For four years I’ve blogged mostly about my personal genealogy in New England (Connecticut, Massachusetts, Vermont, and New Hampshire), New York, New Jersey, Michigan, Illinois, Wisconsin, and the Eastern Townships of Quebec, Canada. I still will, can’t forget my own roots.

Please check out the labels on the right side for articles. The header tabs at the top are a work in progress.

Friday, January 12, 2018

Jack Kerouac Was a Man Who Loved Cats. See the Proof.

Lowell, Massachusetts was home to Jack Kerouac, a famous novelist, poet, and "beatnik" for part of his life. Although he has been deceased for almost 96 years, the city still enjoys celebrating his life, especially during his birth month of October.

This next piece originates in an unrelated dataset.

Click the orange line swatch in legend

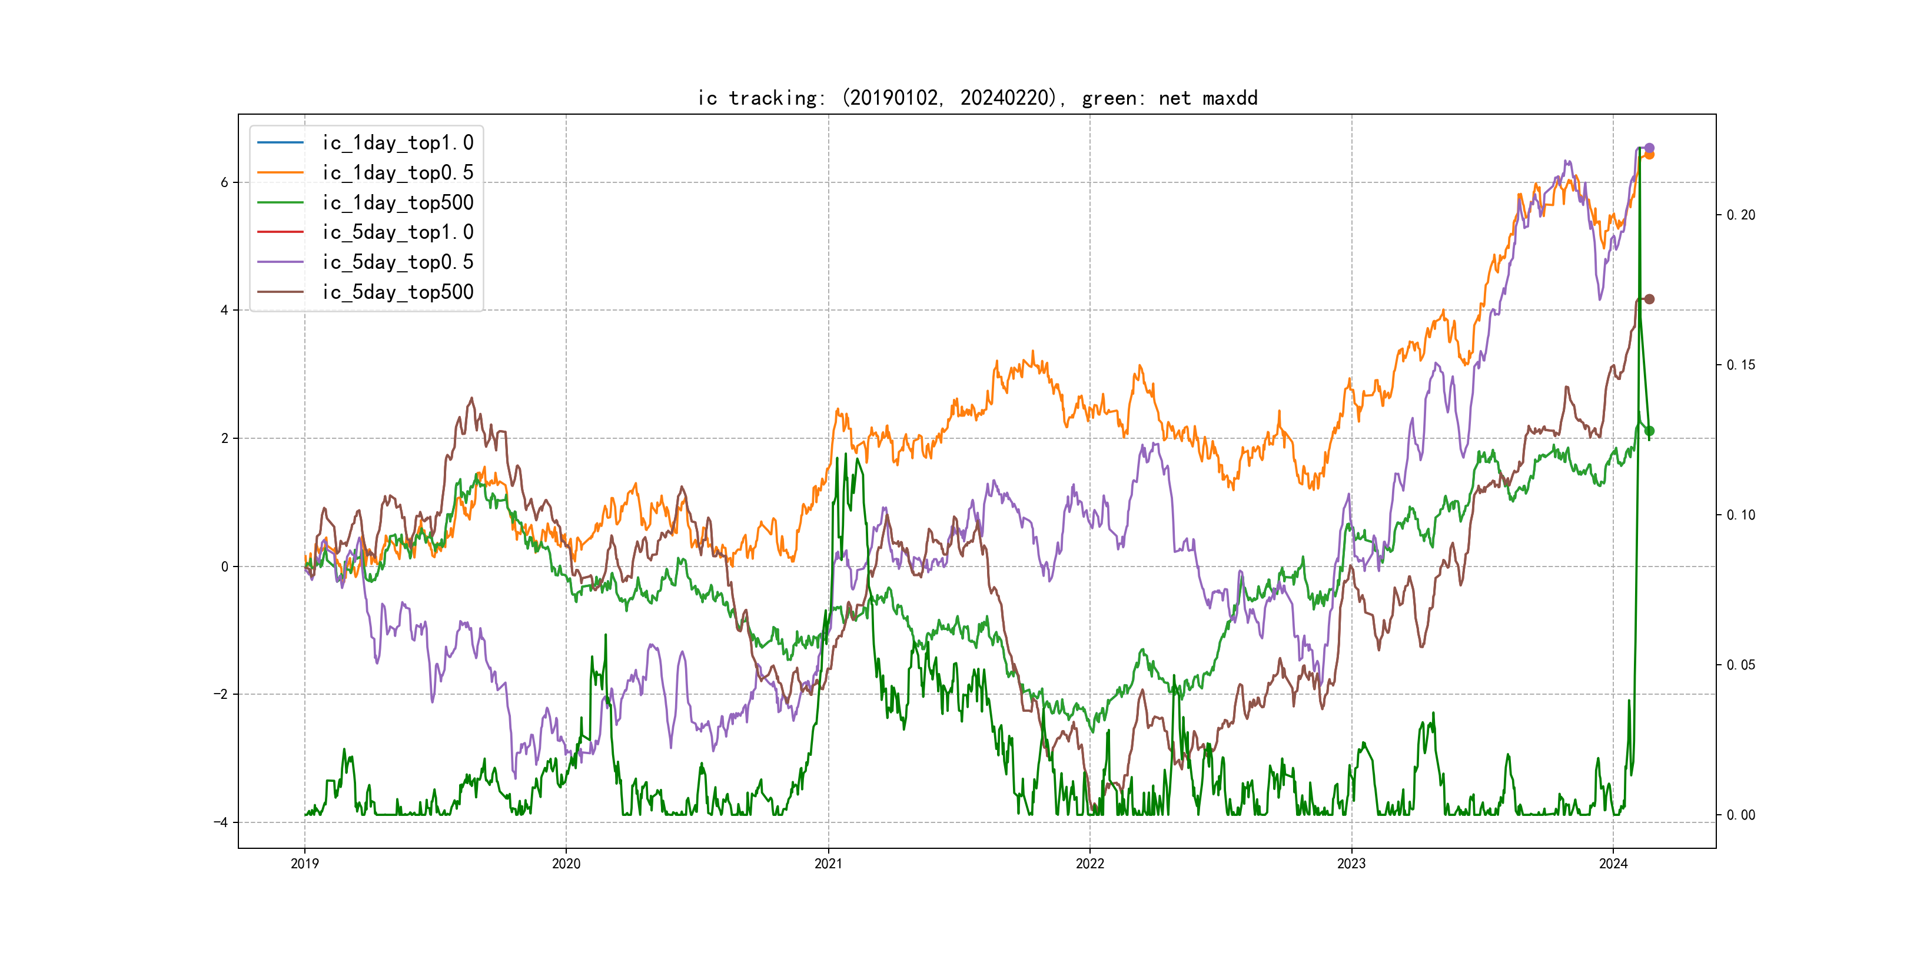(281, 172)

Throughout one week, the Lowell Celebrates Kerouac Festival is held (2017 program on link). An update: To celebrate his birthday, I just read about an On the Road Marathon to be held March 10th and 11th in Lowell.

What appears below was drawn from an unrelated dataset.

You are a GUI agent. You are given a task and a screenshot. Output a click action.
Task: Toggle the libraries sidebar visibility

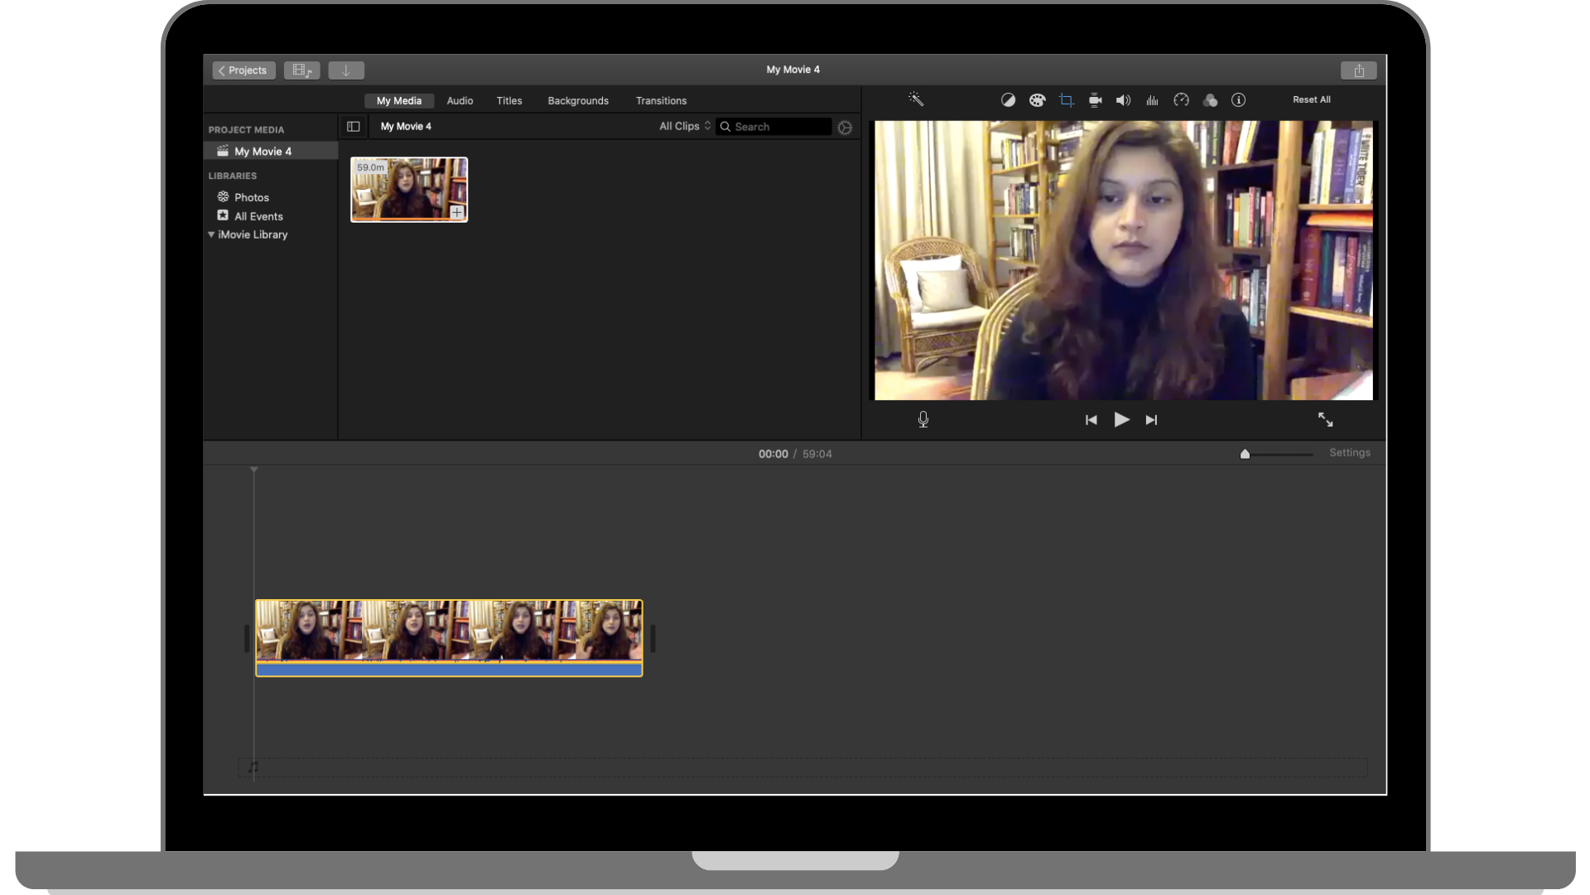(x=354, y=127)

He was born in Lowell, lived here and many other places throughout the United States, and was buried here. We have a park named after him, and tourists come to the city to see where he lived.

Over three years ago, I posted a blog post, "There Is A Lot to Like About Lowell -- Jack Kerouac, Life and Times, Birth and Death," which included photos of a place he lived, his cemetery stone, and showed an exhibit of his personal items.  This past year, I had the opportunity to see another exhibit, held during the Doors Open Lowell weekend (selected buildings open to the public). The exhibit is now a permanent fixture at the Allen House (above), built in 1854, which has the office of the current Chancellor of the University of Massachusetts Lowell (UML), overlooking the Merrimack River (below), not far from my house.

The exhibit is small, although enjoyable, especially if you love cats and Jack. Below, is what you see first, as you enter into the main room of the house.

Above from Jack Kerouac Center for the Public Humanities.
Below is the brochure I received, showcasing the exhibit.